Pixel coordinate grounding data
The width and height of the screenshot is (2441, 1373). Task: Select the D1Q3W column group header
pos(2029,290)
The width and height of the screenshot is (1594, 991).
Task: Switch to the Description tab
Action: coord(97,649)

- **About this task**:
The data above must be reproduced in full, exactly as given.

- **Your solution**:
The width and height of the screenshot is (2441, 1373). Task: Select the D1Q3W column group header
pos(2029,290)
The width and height of the screenshot is (1594, 991).
Task: Switch to the Description tab
Action: coord(97,649)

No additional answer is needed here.